- **INSTRUCTIONS FOR THE TASK**
Repeat each record word for word. Leave nothing out.

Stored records
================

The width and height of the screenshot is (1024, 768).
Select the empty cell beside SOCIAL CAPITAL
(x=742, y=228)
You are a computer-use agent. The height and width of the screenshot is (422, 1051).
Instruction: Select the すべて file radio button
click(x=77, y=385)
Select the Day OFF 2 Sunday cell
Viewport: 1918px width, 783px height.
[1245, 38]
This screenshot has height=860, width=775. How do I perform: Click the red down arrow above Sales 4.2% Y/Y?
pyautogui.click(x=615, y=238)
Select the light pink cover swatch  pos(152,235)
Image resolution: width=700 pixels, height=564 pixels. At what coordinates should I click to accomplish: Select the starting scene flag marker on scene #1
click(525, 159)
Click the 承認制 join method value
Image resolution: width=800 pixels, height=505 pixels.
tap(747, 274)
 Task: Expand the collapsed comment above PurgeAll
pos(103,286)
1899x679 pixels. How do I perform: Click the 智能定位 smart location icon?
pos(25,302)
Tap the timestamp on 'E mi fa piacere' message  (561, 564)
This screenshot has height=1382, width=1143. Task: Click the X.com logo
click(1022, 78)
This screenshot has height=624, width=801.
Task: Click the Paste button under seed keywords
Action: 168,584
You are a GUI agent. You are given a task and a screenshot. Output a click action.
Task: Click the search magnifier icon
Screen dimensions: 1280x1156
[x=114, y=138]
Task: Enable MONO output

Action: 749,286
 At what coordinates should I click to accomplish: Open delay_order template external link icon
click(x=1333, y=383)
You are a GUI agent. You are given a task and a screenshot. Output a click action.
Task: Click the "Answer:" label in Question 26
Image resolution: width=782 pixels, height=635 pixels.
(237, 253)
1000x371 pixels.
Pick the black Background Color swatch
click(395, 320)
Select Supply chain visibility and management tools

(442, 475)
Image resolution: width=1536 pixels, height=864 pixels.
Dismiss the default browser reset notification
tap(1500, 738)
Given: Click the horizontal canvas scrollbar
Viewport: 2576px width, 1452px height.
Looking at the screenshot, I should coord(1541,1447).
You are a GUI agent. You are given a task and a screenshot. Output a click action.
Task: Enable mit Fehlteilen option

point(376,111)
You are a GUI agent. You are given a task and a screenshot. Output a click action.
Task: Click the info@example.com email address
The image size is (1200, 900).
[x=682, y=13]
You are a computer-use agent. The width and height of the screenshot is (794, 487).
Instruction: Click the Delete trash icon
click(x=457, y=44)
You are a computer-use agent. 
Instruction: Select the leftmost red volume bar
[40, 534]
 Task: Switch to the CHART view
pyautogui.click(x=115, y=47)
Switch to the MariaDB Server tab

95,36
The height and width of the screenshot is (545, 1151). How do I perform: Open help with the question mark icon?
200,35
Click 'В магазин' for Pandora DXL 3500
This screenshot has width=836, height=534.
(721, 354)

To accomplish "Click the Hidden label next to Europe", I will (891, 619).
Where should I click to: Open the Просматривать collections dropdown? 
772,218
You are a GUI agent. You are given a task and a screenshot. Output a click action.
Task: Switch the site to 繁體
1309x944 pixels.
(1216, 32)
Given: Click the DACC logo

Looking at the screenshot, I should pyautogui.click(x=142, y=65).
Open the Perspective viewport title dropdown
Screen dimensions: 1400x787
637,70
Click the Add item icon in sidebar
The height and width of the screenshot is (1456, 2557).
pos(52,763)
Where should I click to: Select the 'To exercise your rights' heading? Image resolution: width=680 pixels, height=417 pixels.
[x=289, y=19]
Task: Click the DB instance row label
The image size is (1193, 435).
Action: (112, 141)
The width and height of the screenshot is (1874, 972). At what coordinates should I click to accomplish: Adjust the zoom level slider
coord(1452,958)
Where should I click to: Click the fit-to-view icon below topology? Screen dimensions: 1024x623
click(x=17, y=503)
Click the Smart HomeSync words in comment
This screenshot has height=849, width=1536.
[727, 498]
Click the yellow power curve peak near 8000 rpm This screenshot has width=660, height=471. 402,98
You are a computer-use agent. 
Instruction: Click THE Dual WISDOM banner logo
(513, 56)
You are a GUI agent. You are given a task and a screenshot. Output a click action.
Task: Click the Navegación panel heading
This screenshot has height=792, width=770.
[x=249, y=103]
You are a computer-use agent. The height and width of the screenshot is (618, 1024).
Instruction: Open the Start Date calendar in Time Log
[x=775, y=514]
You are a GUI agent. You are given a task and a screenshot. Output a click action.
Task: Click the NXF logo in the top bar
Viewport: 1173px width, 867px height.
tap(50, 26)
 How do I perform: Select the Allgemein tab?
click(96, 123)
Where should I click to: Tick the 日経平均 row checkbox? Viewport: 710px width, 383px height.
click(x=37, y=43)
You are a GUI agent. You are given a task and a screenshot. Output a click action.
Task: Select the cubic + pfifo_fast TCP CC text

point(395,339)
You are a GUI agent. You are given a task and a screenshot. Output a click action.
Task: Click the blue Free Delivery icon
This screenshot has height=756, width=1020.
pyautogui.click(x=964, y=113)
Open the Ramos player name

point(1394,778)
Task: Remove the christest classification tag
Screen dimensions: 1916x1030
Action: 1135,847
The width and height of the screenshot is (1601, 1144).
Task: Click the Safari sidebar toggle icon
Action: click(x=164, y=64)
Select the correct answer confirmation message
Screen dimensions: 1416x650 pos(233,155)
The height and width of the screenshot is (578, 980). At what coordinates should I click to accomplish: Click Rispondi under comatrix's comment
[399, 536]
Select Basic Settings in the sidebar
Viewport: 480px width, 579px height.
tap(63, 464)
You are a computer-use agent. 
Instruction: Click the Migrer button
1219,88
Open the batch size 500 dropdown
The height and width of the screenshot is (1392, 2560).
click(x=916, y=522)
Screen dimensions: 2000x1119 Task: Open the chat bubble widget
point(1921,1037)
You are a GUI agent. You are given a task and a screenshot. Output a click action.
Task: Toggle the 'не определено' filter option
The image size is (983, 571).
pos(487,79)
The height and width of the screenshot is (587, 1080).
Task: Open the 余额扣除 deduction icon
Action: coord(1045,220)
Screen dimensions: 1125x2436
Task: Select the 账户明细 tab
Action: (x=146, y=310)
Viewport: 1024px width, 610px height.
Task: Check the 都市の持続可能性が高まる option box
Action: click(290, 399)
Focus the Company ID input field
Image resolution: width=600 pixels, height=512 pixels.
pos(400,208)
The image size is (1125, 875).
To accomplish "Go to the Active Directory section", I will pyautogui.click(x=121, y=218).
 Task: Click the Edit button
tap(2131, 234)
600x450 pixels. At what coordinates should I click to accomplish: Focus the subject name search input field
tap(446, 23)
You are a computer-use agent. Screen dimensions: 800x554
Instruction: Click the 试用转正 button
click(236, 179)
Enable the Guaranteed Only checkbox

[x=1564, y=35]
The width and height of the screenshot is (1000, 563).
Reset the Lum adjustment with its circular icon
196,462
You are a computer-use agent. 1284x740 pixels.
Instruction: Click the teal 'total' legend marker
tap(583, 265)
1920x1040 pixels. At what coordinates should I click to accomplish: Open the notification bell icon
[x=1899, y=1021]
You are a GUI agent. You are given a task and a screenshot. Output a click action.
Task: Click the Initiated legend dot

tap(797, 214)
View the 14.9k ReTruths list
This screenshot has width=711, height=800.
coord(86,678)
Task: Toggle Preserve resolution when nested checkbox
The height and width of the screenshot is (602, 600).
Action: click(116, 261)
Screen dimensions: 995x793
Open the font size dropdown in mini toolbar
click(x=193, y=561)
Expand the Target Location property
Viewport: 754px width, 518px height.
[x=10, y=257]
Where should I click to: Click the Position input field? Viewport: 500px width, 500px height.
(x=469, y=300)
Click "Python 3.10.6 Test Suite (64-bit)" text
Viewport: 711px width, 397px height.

================

- **EXPECTED ANSWER**
The width and height of the screenshot is (1024, 768).
Select the empty cell beside SOCIAL CAPITAL
(x=742, y=228)
You are a computer-use agent. The height and width of the screenshot is (422, 1051).
Instruction: Select the すべて file radio button
click(x=77, y=385)
Select the Day OFF 2 Sunday cell
Viewport: 1918px width, 783px height.
[1245, 38]
This screenshot has height=860, width=775. How do I perform: Click the red down arrow above Sales 4.2% Y/Y?
pyautogui.click(x=615, y=238)
Select the light pink cover swatch  pos(152,235)
Image resolution: width=700 pixels, height=564 pixels. At what coordinates should I click to accomplish: Select the starting scene flag marker on scene #1
click(525, 159)
Click the 承認制 join method value
Image resolution: width=800 pixels, height=505 pixels.
tap(747, 274)
 Task: Expand the collapsed comment above PurgeAll
pos(103,286)
1899x679 pixels. How do I perform: Click the 智能定位 smart location icon?
pos(25,302)
Tap the timestamp on 'E mi fa piacere' message  (561, 564)
This screenshot has height=1382, width=1143. Task: Click the X.com logo
click(1022, 78)
This screenshot has height=624, width=801.
Task: Click the Paste button under seed keywords
Action: 168,584
You are a GUI agent. You are given a task and a screenshot. Output a click action.
Task: Click the search magnifier icon
Screen dimensions: 1280x1156
[x=114, y=138]
Task: Enable MONO output

Action: 749,286
 At what coordinates should I click to accomplish: Open delay_order template external link icon
click(x=1333, y=383)
You are a GUI agent. You are given a task and a screenshot. Output a click action.
Task: Click the "Answer:" label in Question 26
Image resolution: width=782 pixels, height=635 pixels.
(237, 253)
1000x371 pixels.
Pick the black Background Color swatch
click(395, 320)
Select Supply chain visibility and management tools

(442, 475)
Image resolution: width=1536 pixels, height=864 pixels.
Dismiss the default browser reset notification
tap(1500, 738)
Given: Click the horizontal canvas scrollbar
Viewport: 2576px width, 1452px height.
Looking at the screenshot, I should coord(1541,1447).
You are a GUI agent. You are given a task and a screenshot. Output a click action.
Task: Enable mit Fehlteilen option

point(376,111)
You are a GUI agent. You are given a task and a screenshot. Output a click action.
Task: Click the info@example.com email address
The image size is (1200, 900).
[x=682, y=13]
You are a computer-use agent. The width and height of the screenshot is (794, 487).
Instruction: Click the Delete trash icon
click(x=457, y=44)
You are a computer-use agent. 
Instruction: Select the leftmost red volume bar
[40, 534]
 Task: Switch to the CHART view
pyautogui.click(x=115, y=47)
Switch to the MariaDB Server tab

95,36
The height and width of the screenshot is (545, 1151). How do I perform: Open help with the question mark icon?
200,35
Click 'В магазин' for Pandora DXL 3500
This screenshot has width=836, height=534.
(721, 354)

To accomplish "Click the Hidden label next to Europe", I will (891, 619).
Where should I click to: Open the Просматривать collections dropdown? 
772,218
You are a GUI agent. You are given a task and a screenshot. Output a click action.
Task: Switch the site to 繁體
1309x944 pixels.
(1216, 32)
Given: Click the DACC logo

Looking at the screenshot, I should pyautogui.click(x=142, y=65).
Open the Perspective viewport title dropdown
Screen dimensions: 1400x787
637,70
Click the Add item icon in sidebar
The height and width of the screenshot is (1456, 2557).
pos(52,763)
Where should I click to: Select the 'To exercise your rights' heading? Image resolution: width=680 pixels, height=417 pixels.
[x=289, y=19]
Task: Click the DB instance row label
The image size is (1193, 435).
Action: (112, 141)
The width and height of the screenshot is (1874, 972). At what coordinates should I click to accomplish: Adjust the zoom level slider
coord(1452,958)
Where should I click to: Click the fit-to-view icon below topology? Screen dimensions: 1024x623
click(x=17, y=503)
Click the Smart HomeSync words in comment
This screenshot has height=849, width=1536.
[727, 498]
Click the yellow power curve peak near 8000 rpm This screenshot has width=660, height=471. 402,98
You are a computer-use agent. 
Instruction: Click THE Dual WISDOM banner logo
(513, 56)
You are a GUI agent. You are given a task and a screenshot. Output a click action.
Task: Click the Navegación panel heading
This screenshot has height=792, width=770.
[x=249, y=103]
You are a computer-use agent. The height and width of the screenshot is (618, 1024).
Instruction: Open the Start Date calendar in Time Log
[x=775, y=514]
You are a GUI agent. You are given a task and a screenshot. Output a click action.
Task: Click the NXF logo in the top bar
Viewport: 1173px width, 867px height.
tap(50, 26)
 How do I perform: Select the Allgemein tab?
click(96, 123)
Where should I click to: Tick the 日経平均 row checkbox? Viewport: 710px width, 383px height.
click(x=37, y=43)
You are a GUI agent. You are given a task and a screenshot. Output a click action.
Task: Select the cubic + pfifo_fast TCP CC text

point(395,339)
You are a GUI agent. You are given a task and a screenshot. Output a click action.
Task: Click the blue Free Delivery icon
This screenshot has height=756, width=1020.
pyautogui.click(x=964, y=113)
Open the Ramos player name

point(1394,778)
Task: Remove the christest classification tag
Screen dimensions: 1916x1030
Action: 1135,847
The width and height of the screenshot is (1601, 1144).
Task: Click the Safari sidebar toggle icon
Action: click(x=164, y=64)
Select the correct answer confirmation message
Screen dimensions: 1416x650 pos(233,155)
The height and width of the screenshot is (578, 980). At what coordinates should I click to accomplish: Click Rispondi under comatrix's comment
[399, 536]
Select Basic Settings in the sidebar
Viewport: 480px width, 579px height.
tap(63, 464)
You are a computer-use agent. 
Instruction: Click the Migrer button
1219,88
Open the batch size 500 dropdown
The height and width of the screenshot is (1392, 2560).
click(x=916, y=522)
Screen dimensions: 2000x1119 Task: Open the chat bubble widget
point(1921,1037)
You are a GUI agent. You are given a task and a screenshot. Output a click action.
Task: Toggle the 'не определено' filter option
The image size is (983, 571).
pos(487,79)
The height and width of the screenshot is (587, 1080).
Task: Open the 余额扣除 deduction icon
Action: coord(1045,220)
Screen dimensions: 1125x2436
Task: Select the 账户明细 tab
Action: (x=146, y=310)
Viewport: 1024px width, 610px height.
Task: Check the 都市の持続可能性が高まる option box
Action: click(290, 399)
Focus the Company ID input field
Image resolution: width=600 pixels, height=512 pixels.
pos(400,208)
The image size is (1125, 875).
To accomplish "Go to the Active Directory section", I will pyautogui.click(x=121, y=218).
 Task: Click the Edit button
tap(2131, 234)
600x450 pixels. At what coordinates should I click to accomplish: Focus the subject name search input field
tap(446, 23)
You are a computer-use agent. Screen dimensions: 800x554
Instruction: Click the 试用转正 button
click(236, 179)
Enable the Guaranteed Only checkbox

[x=1564, y=35]
The width and height of the screenshot is (1000, 563).
Reset the Lum adjustment with its circular icon
196,462
You are a computer-use agent. 1284x740 pixels.
Instruction: Click the teal 'total' legend marker
tap(583, 265)
1920x1040 pixels. At what coordinates should I click to accomplish: Open the notification bell icon
[x=1899, y=1021]
You are a GUI agent. You are given a task and a screenshot. Output a click action.
Task: Click the Initiated legend dot

tap(797, 214)
View the 14.9k ReTruths list
This screenshot has width=711, height=800.
coord(86,678)
Task: Toggle Preserve resolution when nested checkbox
The height and width of the screenshot is (602, 600).
Action: click(116, 261)
Screen dimensions: 995x793
Open the font size dropdown in mini toolbar
click(x=193, y=561)
Expand the Target Location property
Viewport: 754px width, 518px height.
[x=10, y=257]
Where should I click to: Click the Position input field? Viewport: 500px width, 500px height.
(x=469, y=300)
Click "Python 3.10.6 Test Suite (64-bit)" text
Viewport: 711px width, 397px height.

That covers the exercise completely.